## Provided information

════════════════

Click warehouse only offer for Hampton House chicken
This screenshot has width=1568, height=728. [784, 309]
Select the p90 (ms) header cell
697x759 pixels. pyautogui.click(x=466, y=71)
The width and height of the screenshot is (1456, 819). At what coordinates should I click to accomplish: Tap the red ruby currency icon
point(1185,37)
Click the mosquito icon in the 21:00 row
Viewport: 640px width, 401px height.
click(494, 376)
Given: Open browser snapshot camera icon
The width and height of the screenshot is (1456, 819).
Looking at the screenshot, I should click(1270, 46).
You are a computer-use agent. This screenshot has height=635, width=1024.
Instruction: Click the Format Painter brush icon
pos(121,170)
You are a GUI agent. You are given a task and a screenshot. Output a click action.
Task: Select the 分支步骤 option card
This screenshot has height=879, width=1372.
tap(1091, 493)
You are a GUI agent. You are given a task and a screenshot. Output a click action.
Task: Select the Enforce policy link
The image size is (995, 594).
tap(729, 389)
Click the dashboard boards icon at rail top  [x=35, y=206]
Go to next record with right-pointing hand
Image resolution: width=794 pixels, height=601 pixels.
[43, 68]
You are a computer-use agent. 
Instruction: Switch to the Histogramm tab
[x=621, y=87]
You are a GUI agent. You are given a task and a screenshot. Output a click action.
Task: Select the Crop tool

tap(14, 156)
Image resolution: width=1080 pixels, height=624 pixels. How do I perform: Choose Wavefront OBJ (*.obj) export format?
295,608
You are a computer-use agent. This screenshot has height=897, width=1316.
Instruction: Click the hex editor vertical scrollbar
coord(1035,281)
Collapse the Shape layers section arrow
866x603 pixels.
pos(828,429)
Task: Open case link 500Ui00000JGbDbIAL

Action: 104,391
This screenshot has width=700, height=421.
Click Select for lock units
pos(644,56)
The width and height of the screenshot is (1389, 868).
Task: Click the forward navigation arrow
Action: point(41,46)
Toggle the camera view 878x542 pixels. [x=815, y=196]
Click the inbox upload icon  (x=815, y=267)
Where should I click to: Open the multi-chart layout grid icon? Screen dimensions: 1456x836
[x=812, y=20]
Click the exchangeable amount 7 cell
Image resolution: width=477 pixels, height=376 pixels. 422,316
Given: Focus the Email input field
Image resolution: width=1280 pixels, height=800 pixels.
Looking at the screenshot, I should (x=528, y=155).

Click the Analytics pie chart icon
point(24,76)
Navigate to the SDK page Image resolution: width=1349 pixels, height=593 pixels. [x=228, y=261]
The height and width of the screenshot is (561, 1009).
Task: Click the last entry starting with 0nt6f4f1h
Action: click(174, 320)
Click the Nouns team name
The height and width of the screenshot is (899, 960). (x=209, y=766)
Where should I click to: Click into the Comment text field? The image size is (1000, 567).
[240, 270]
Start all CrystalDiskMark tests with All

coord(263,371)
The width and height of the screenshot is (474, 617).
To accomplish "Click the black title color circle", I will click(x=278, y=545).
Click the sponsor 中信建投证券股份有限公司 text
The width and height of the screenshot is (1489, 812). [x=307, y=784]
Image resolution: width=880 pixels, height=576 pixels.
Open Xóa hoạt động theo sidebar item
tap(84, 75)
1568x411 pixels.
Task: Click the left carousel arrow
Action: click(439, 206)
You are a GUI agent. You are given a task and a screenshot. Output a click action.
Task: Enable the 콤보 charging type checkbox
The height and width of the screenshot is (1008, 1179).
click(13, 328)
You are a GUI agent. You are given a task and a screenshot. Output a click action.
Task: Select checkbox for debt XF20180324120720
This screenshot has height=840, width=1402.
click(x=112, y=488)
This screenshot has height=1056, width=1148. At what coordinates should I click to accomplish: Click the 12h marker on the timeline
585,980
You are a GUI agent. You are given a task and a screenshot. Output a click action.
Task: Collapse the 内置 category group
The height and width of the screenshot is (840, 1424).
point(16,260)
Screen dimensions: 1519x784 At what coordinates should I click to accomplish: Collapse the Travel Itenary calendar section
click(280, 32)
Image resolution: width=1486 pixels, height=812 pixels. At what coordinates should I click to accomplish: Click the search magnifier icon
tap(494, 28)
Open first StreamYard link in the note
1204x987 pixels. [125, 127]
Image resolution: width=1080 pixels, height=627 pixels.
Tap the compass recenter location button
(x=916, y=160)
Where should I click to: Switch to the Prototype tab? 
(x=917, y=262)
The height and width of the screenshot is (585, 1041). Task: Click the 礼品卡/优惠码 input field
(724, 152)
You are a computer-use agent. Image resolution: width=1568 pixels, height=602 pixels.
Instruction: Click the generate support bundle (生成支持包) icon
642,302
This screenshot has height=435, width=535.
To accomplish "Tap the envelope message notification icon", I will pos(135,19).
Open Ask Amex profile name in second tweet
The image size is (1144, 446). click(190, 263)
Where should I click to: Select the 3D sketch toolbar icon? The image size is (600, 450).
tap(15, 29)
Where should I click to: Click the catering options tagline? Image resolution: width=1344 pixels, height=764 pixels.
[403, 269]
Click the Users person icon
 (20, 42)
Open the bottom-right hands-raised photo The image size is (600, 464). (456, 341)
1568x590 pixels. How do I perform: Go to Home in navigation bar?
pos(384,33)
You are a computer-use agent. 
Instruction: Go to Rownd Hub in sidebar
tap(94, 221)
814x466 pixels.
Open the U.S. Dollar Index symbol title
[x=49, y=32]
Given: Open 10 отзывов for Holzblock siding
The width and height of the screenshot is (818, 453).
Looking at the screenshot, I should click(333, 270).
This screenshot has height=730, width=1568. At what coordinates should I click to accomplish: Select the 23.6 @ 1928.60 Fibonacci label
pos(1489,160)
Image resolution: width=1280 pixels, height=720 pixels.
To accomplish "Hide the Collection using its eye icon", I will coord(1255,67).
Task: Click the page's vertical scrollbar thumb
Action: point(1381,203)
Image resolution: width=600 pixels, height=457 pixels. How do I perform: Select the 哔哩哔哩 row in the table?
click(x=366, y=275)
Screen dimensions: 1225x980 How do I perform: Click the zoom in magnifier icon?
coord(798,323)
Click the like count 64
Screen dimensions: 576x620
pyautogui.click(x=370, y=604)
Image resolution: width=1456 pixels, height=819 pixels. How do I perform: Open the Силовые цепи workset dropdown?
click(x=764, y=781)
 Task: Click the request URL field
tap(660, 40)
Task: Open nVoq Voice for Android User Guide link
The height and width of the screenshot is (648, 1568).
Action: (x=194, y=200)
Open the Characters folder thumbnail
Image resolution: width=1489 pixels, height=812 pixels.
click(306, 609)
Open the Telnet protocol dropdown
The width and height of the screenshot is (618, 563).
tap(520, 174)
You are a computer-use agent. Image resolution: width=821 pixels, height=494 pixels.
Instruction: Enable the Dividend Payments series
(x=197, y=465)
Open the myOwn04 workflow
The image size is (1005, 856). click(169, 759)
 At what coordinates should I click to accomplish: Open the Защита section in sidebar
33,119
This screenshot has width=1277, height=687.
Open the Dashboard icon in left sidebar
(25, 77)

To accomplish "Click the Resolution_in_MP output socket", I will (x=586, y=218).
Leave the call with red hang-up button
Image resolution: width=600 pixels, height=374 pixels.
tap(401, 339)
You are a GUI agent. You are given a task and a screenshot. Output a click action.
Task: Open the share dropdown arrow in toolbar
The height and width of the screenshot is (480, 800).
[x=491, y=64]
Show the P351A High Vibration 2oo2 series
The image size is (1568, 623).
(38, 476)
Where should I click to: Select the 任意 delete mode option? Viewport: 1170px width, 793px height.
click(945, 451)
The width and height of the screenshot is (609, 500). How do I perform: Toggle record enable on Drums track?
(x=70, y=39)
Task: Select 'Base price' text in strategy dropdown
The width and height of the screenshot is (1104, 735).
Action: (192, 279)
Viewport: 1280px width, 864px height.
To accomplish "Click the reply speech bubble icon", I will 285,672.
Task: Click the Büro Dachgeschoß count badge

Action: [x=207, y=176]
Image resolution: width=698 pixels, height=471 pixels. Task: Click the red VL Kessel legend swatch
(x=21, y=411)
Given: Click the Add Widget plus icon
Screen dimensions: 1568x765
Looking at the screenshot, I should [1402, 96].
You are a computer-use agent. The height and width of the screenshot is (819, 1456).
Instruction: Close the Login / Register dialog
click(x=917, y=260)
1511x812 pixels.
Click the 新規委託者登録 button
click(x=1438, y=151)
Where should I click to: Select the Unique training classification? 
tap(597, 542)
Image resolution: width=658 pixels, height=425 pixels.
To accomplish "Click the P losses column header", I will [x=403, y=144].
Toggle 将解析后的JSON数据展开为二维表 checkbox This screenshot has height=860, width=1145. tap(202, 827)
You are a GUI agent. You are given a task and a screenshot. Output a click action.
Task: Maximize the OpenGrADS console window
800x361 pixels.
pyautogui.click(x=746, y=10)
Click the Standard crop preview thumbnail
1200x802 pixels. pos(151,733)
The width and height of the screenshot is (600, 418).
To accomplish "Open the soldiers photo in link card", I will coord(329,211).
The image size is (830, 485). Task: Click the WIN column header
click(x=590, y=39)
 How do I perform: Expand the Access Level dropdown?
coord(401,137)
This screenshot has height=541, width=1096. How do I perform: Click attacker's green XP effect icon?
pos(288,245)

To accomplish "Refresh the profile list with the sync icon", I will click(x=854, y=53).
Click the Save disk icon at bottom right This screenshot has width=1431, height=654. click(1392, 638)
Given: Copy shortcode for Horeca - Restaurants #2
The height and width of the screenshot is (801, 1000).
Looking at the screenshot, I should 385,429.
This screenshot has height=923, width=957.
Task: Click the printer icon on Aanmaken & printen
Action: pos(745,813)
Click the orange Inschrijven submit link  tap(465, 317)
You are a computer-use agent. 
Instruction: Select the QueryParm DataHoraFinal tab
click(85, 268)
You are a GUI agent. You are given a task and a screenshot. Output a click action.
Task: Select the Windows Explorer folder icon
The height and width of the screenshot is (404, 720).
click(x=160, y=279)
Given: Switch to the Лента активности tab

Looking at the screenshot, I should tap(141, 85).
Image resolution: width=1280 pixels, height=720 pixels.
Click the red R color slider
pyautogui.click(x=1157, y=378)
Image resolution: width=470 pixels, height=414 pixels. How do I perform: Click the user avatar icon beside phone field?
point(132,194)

════════════════

## Work instructions
Could you copy out the records word for word, starting at the line that contains "Image resolution: width=470" and continuing through the end of the records?

## Task result
Image resolution: width=470 pixels, height=414 pixels. How do I perform: Click the user avatar icon beside phone field?
point(132,194)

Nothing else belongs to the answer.